▸ Exercise material:
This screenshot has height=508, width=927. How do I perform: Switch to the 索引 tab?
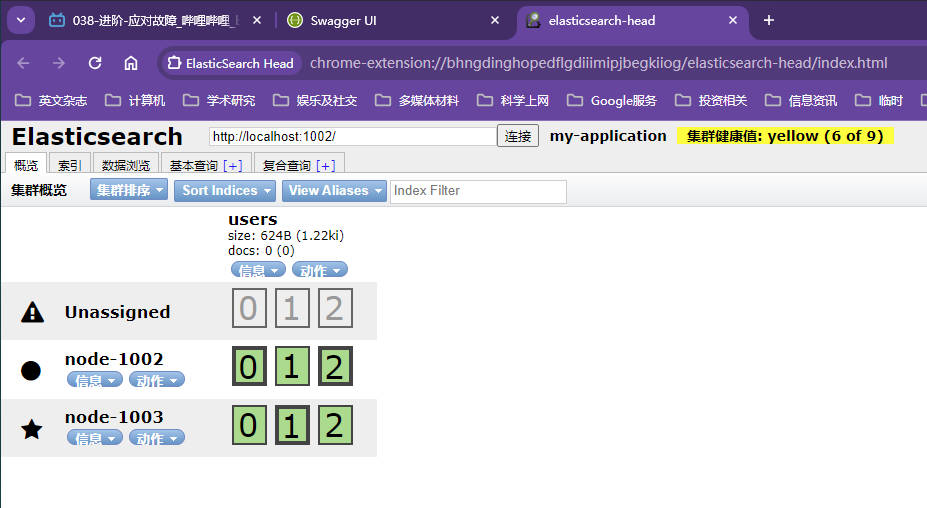pos(70,165)

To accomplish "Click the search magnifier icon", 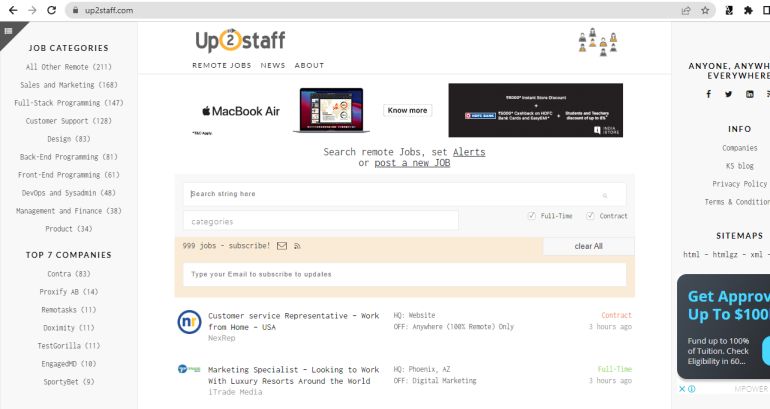I will point(604,196).
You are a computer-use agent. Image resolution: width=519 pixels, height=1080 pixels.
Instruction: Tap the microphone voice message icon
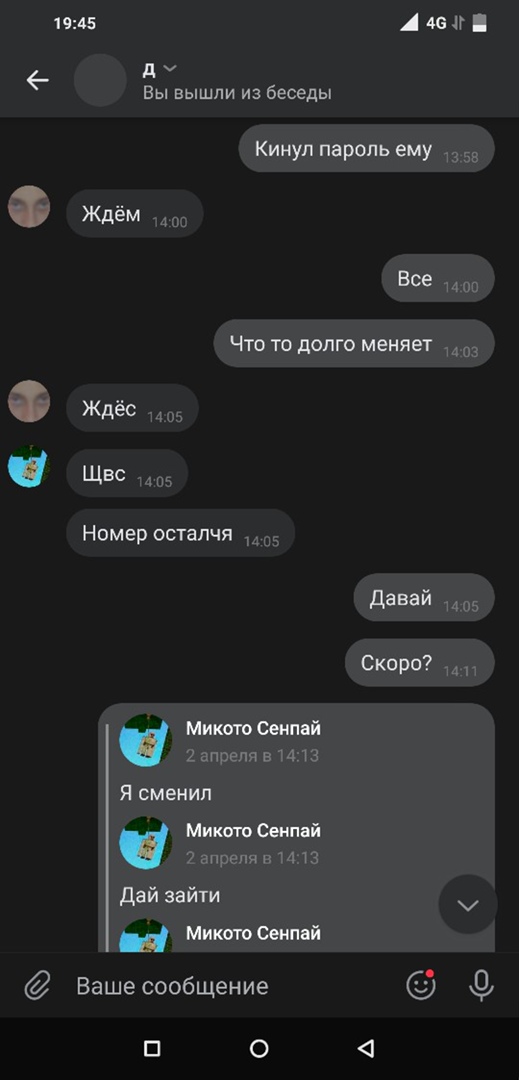click(481, 985)
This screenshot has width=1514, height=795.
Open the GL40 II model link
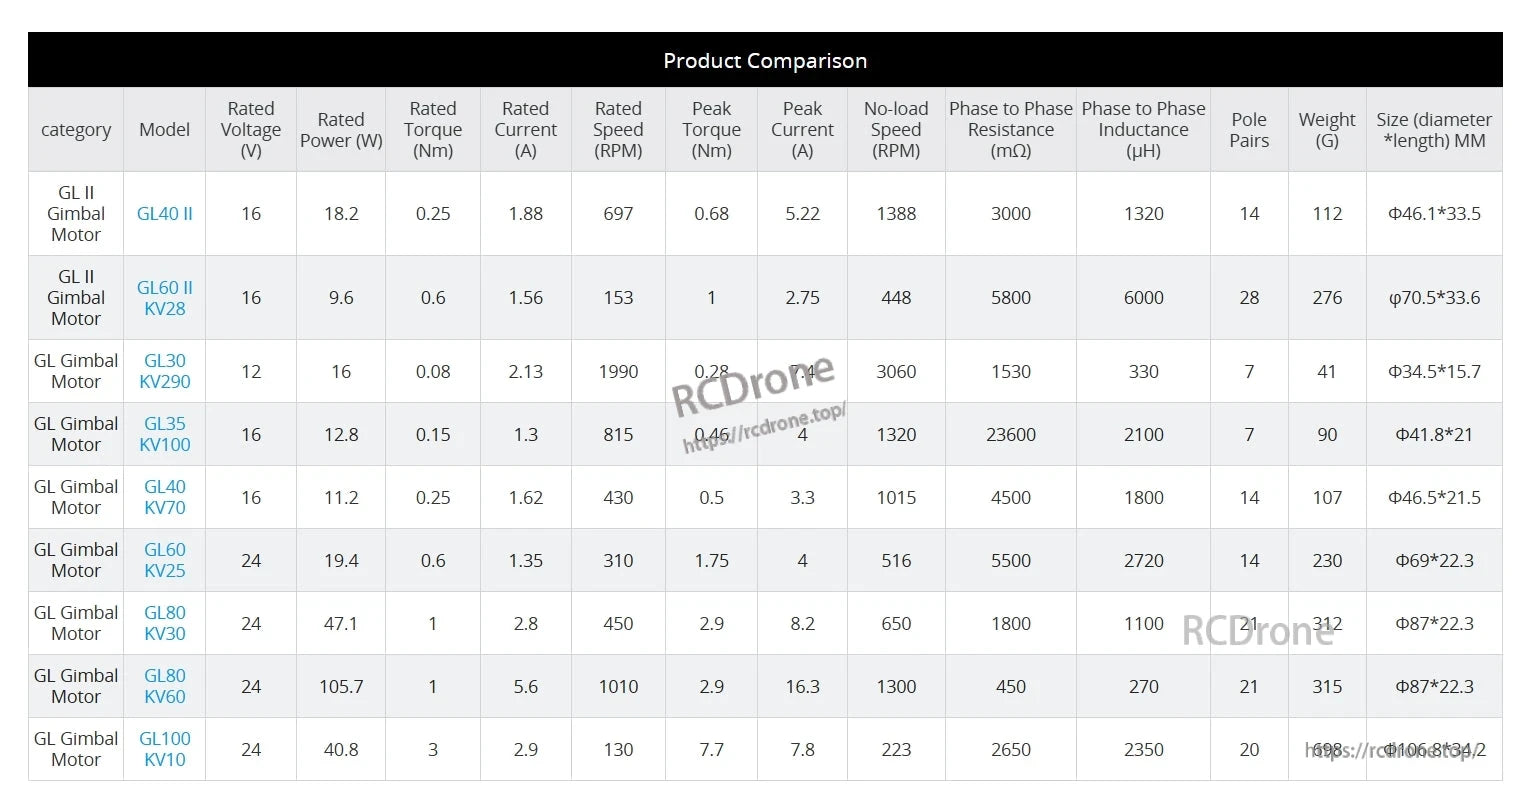(x=165, y=214)
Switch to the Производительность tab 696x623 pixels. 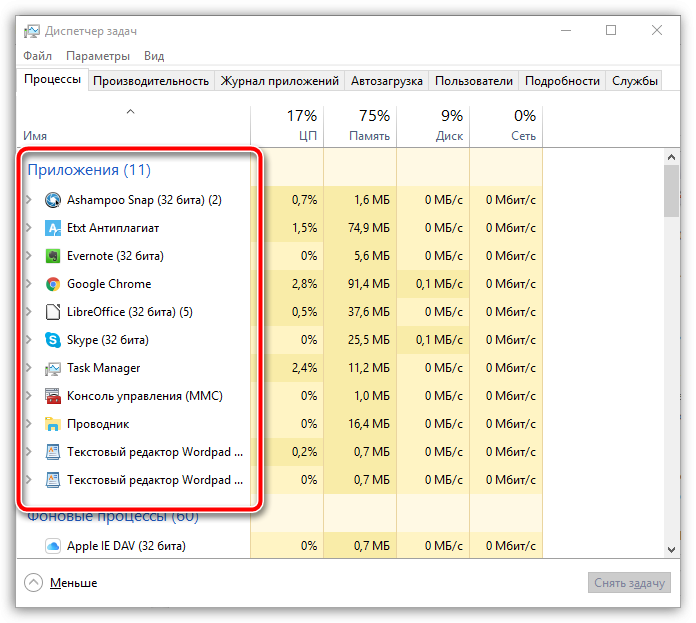(x=151, y=81)
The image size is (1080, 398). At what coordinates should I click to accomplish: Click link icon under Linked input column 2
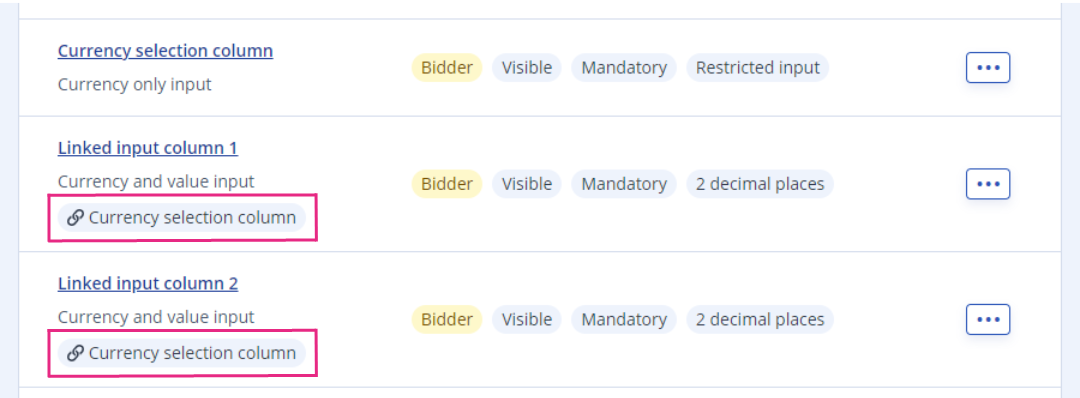pyautogui.click(x=75, y=354)
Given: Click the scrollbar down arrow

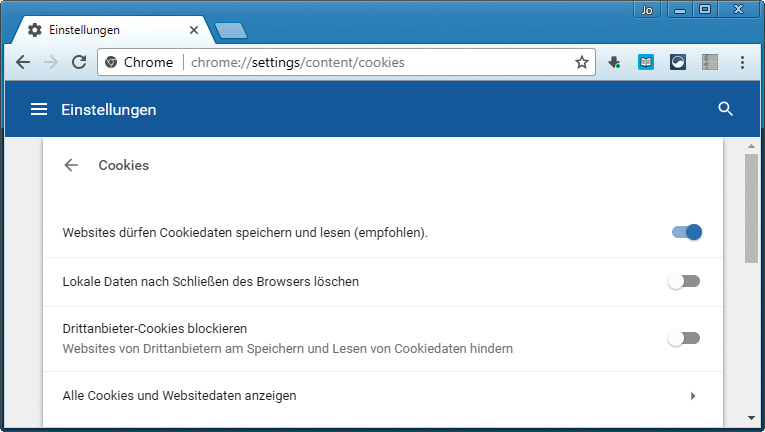Looking at the screenshot, I should tap(751, 417).
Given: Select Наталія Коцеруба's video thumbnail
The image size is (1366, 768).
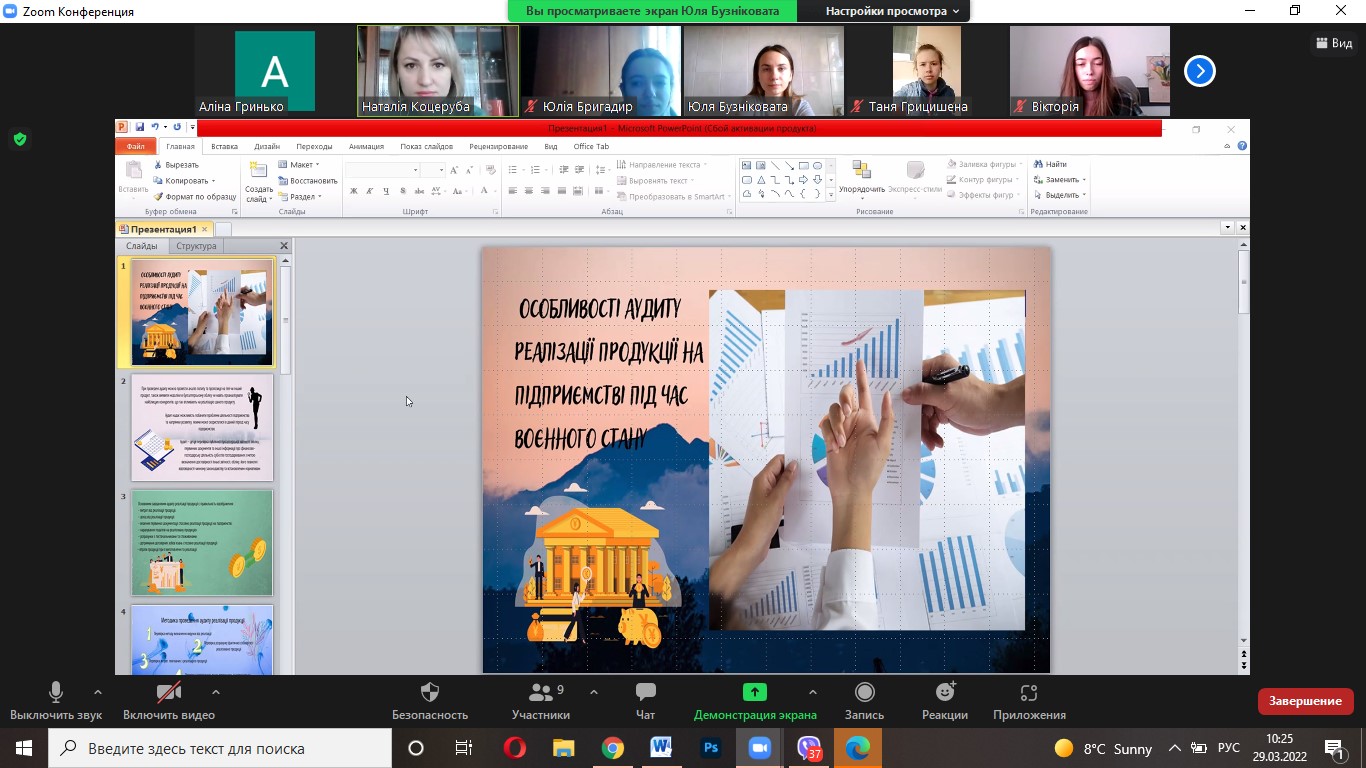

▸ Assignment:
Exact copy, pictures excluded: print only the lines from the line containing "The image size is (1080, 398)." through the end of the records.

▸ Answer area:
The image size is (1080, 398). At what coordinates should I click to accomplish: Click link icon under Linked input column 2
pyautogui.click(x=75, y=354)
Given: Click the scrollbar down arrow

Looking at the screenshot, I should tap(751, 417).
Given: Select Наталія Коцеруба's video thumbnail
The image size is (1366, 768).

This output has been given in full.